[Aim of the task]
Reproduce the records word for word, apart from the images they contain.
Task data Start Marker
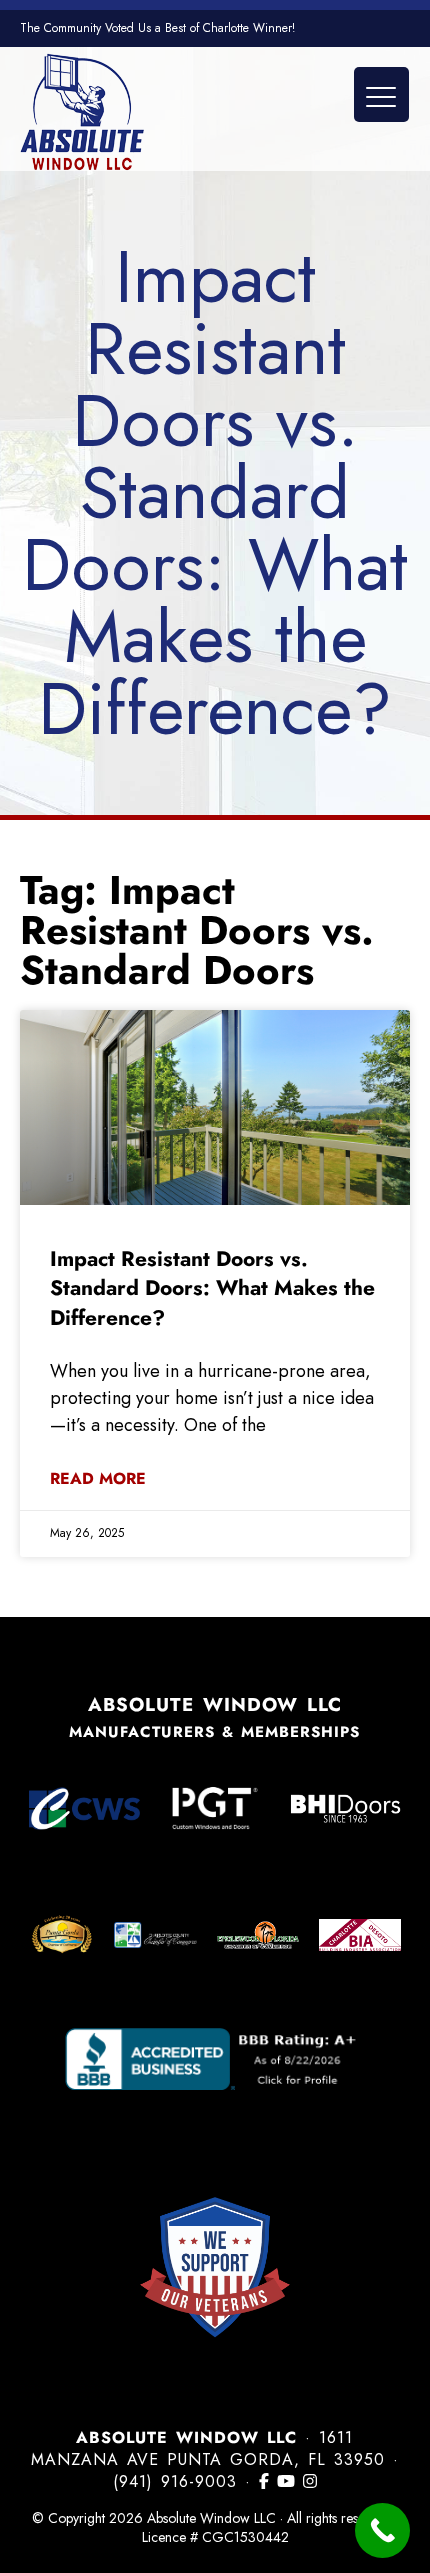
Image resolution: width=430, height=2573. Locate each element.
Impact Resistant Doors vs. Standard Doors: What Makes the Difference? (212, 1288)
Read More (98, 1479)
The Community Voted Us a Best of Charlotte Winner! (157, 28)
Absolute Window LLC (82, 112)
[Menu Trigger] (381, 94)
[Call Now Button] (382, 2530)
Task data End Marker
[Task output]
Image resolution: width=430, height=2573. Locate each element.
Impact Resistant Doors vs. Standard Doors: What Makes the Difference? (212, 1288)
Read More (98, 1479)
The Community Voted Us a Best of Charlotte Winner! (157, 28)
Absolute Window LLC (82, 112)
[Menu Trigger] (381, 94)
[Call Now Button] (382, 2530)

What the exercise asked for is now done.